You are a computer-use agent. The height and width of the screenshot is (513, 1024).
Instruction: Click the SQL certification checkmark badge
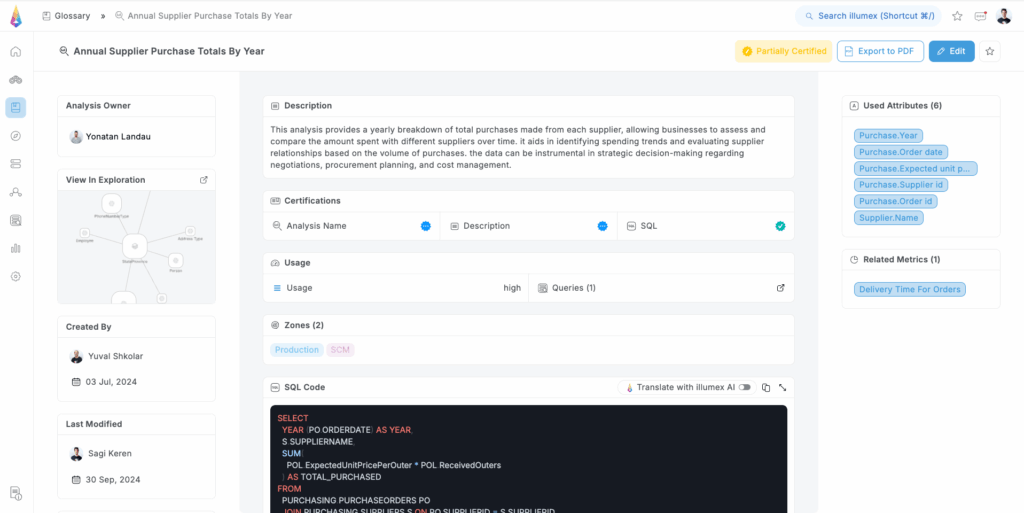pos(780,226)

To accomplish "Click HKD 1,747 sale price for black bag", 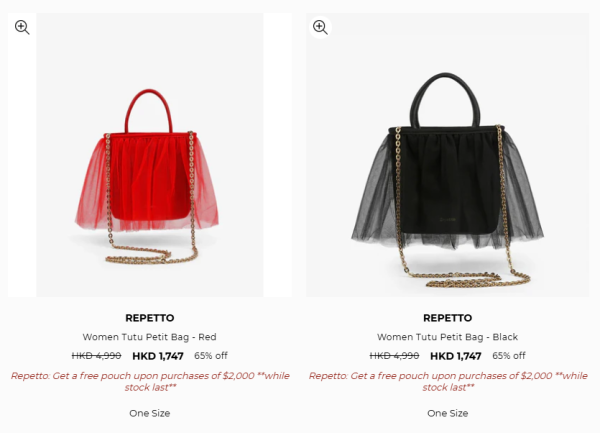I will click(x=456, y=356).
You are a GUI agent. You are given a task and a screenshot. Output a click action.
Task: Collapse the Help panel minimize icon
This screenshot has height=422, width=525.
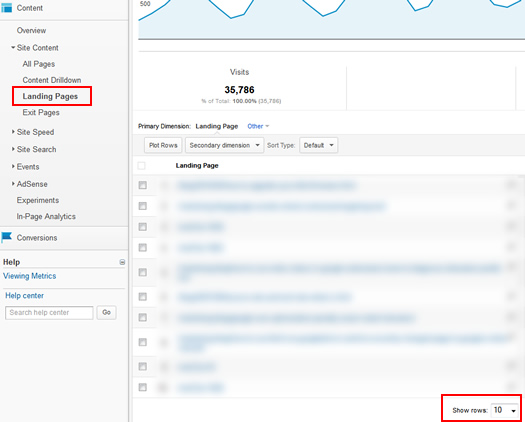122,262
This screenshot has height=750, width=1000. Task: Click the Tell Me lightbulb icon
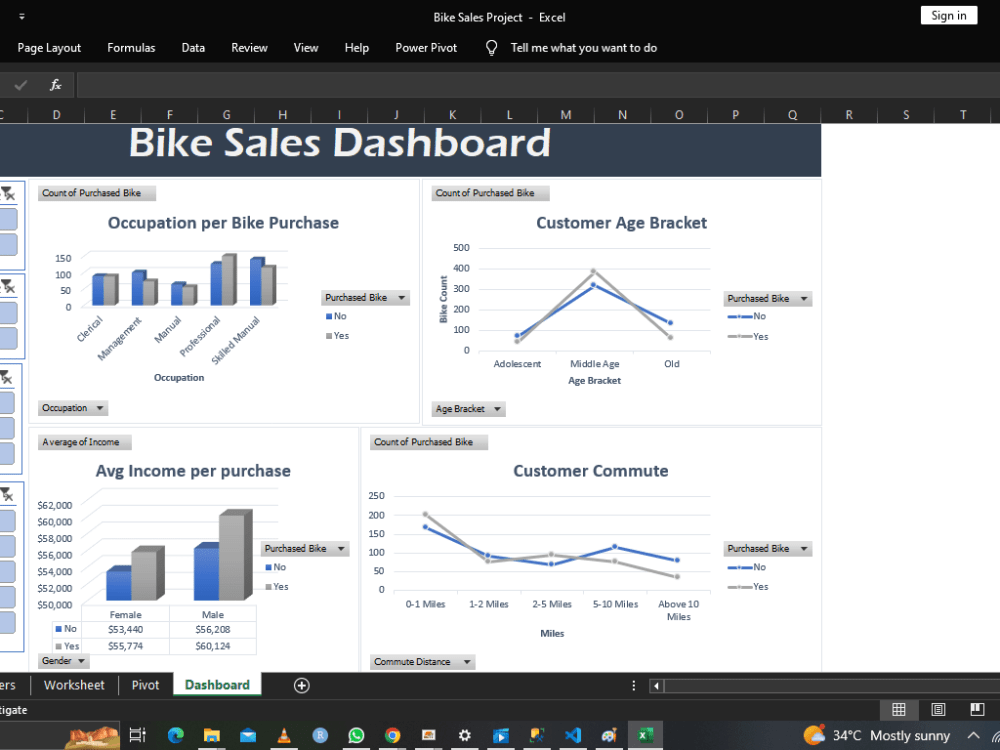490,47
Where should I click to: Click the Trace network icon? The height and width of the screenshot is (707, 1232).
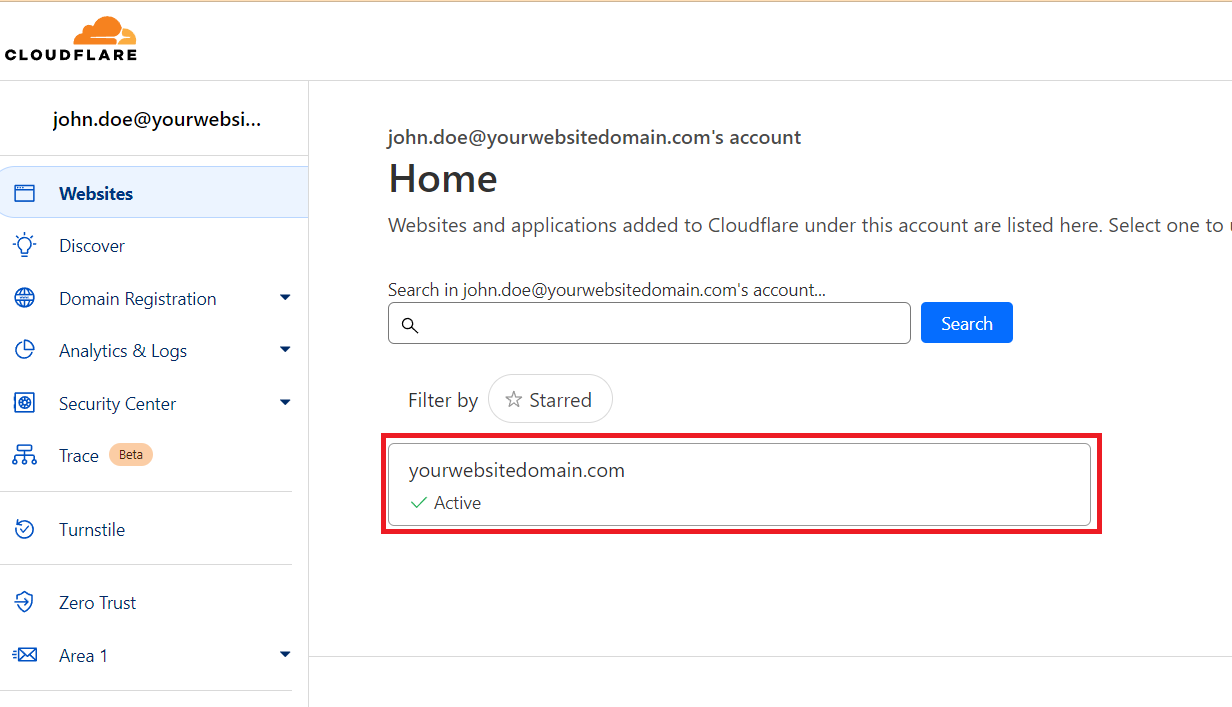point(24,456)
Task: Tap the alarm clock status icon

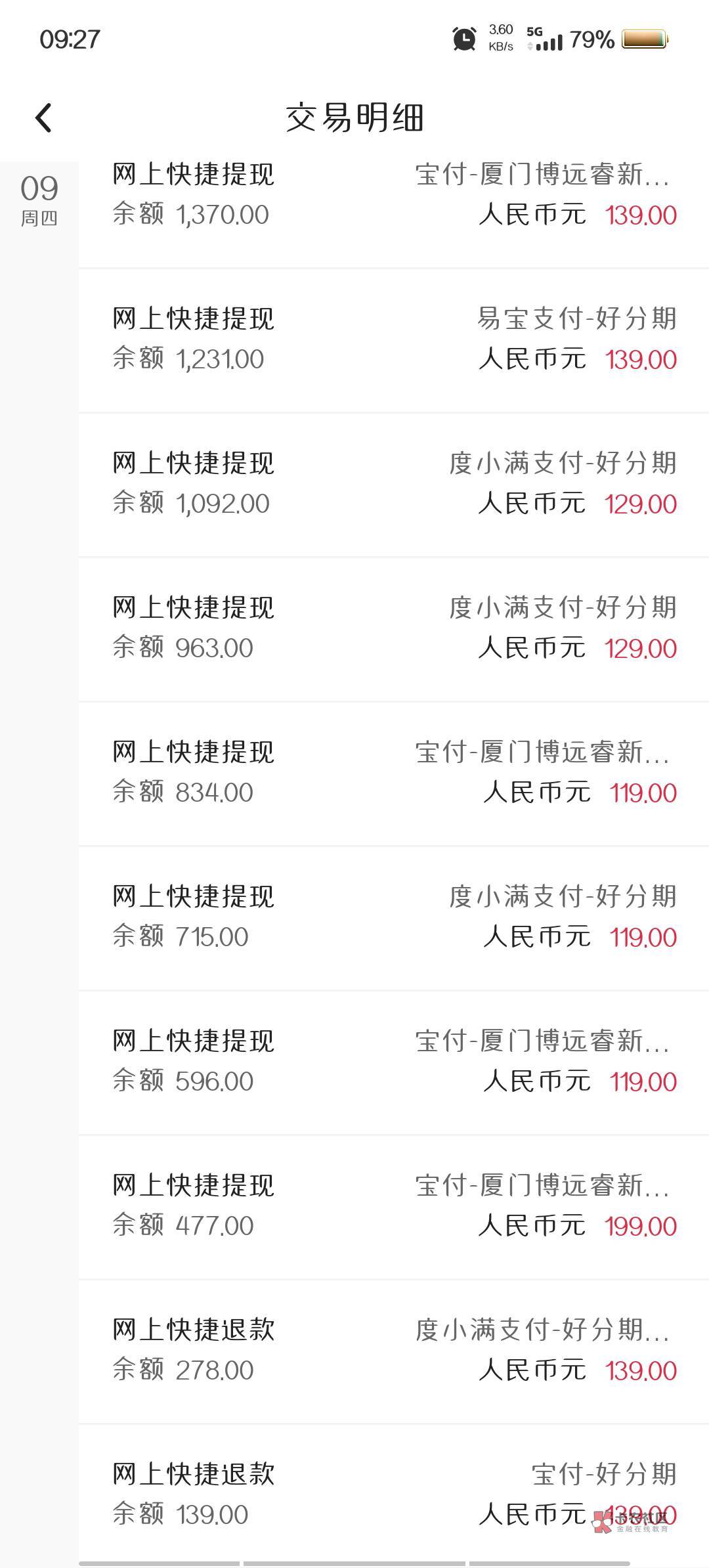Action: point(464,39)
■ ■ ■ ■ ■ ■ ■
• Request
Starting at the line that contains "This screenshot has height=750, width=1000." and ending at the end of the material, set out each line as a string in a JSON list, skipping blank lines. Leave the pictures out of the answer.

• Answer to the exercise
[
  "This screenshot has height=750, width=1000. Task: Click the Tell Me lightbulb icon",
  "490,47",
  "Where should I click to: Click the Trace network icon? The height and width of the screenshot is (707, 1232).",
  "point(24,456)",
  "Task: Tap the alarm clock status icon",
  "Action: point(464,39)"
]